Network meta-analysis of randomized trials in multiple myeloma efficacy and safety in frontline therapy for patients not eligible for transplant
Cirino Botta 1 , Emilia Gigliotta 1 , Bruno Paiva 2 , Rita Anselmo 1 , Marco Santoro 1 , Paula Rodriguez Otero 2 , Melania Carlisi 1 , Concetta Conticello 3 , Alessandra Romano 3 , Antonio Giovanni Solimando 4 , Claudio Cerchione 5 , Matteo Da Vià 6 7 , Niccolò Bolli 6 7 , Pierpaolo Correale 8 , Francesco Di Raimondo 3 , Massimo Gentile 9 , Jesus San Miguel 2 , Sergio Siragusa 1
The treatment scenario for newly-diagnosed transplant-ineligible multiple myeloma patients (NEMM) is quickly evolving. Currently, combinations of proteasome inhibitors (PI) and/or immunomodulatory drugs (IMiD) +/- the monoclonal antibody Daratumumab are used for first-line treatment, even if head-to-head comparisons are lacking.

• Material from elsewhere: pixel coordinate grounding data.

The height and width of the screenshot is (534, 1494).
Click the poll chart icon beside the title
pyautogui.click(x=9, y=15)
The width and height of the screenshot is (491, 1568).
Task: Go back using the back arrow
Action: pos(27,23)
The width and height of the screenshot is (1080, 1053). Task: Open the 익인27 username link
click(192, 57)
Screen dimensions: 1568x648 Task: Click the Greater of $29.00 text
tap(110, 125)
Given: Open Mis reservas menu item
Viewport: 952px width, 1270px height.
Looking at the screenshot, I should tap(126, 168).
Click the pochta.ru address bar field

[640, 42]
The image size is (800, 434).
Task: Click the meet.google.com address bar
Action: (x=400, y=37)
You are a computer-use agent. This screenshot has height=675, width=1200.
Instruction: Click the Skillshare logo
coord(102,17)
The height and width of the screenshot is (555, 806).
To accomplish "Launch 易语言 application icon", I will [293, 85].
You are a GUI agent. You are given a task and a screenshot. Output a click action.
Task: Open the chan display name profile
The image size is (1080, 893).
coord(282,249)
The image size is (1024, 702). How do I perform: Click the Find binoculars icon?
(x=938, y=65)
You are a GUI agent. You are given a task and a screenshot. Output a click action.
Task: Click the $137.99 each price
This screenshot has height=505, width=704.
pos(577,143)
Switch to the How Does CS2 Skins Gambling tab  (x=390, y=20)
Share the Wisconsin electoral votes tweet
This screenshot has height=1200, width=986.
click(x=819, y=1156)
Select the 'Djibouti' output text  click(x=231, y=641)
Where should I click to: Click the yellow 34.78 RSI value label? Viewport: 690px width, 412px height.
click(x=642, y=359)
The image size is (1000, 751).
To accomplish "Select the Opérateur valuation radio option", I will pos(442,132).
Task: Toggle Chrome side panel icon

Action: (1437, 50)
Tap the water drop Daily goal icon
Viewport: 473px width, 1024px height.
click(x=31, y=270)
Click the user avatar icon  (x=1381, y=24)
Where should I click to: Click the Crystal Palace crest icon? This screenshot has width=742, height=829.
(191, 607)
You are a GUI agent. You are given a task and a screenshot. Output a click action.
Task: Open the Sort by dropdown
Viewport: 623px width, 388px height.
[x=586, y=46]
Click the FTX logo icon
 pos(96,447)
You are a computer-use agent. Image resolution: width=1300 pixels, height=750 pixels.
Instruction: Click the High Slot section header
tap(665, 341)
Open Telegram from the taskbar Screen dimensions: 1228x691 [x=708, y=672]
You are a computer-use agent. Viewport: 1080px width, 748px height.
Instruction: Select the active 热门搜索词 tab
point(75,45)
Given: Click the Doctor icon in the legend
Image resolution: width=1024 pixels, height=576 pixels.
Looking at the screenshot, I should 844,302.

To compare efficacy and safety of these regimens, we performed a network meta-analysis (NMA) of 27 phase 2/3 randomized trials including a total of 12935 patients and 23 different schedules. Four efficacy/outcome and one safety indicators were extracted and integrated to obtain (for each treatment) the surface under the cumulative ranking-curve (SUCRA), a metric used to build a ranking chart.
With a mean SUCRA of 83.8 and 80.08 respectively, VMP+Daratumumab (DrVMP) and Rd+Daratumumab (DrRd) reached the top of the chart. However, SUCRA is designed to work for single outcomes. To overcome this limitation, we undertook a dimensionality reduction approach through a principal component analysis, that unbiasedly grouped the 23 regimens into 3 different subgroups.
On the bases of our results, we demonstrated that first line treatment for NEMM should be based on DrRd (most active, but continuous treatment), DrVMP (quite "fixed-time" treatment), or, alternatively, VRD and that, surprisingly, melphalan as well as Rd doublets still deserve a role in this setting.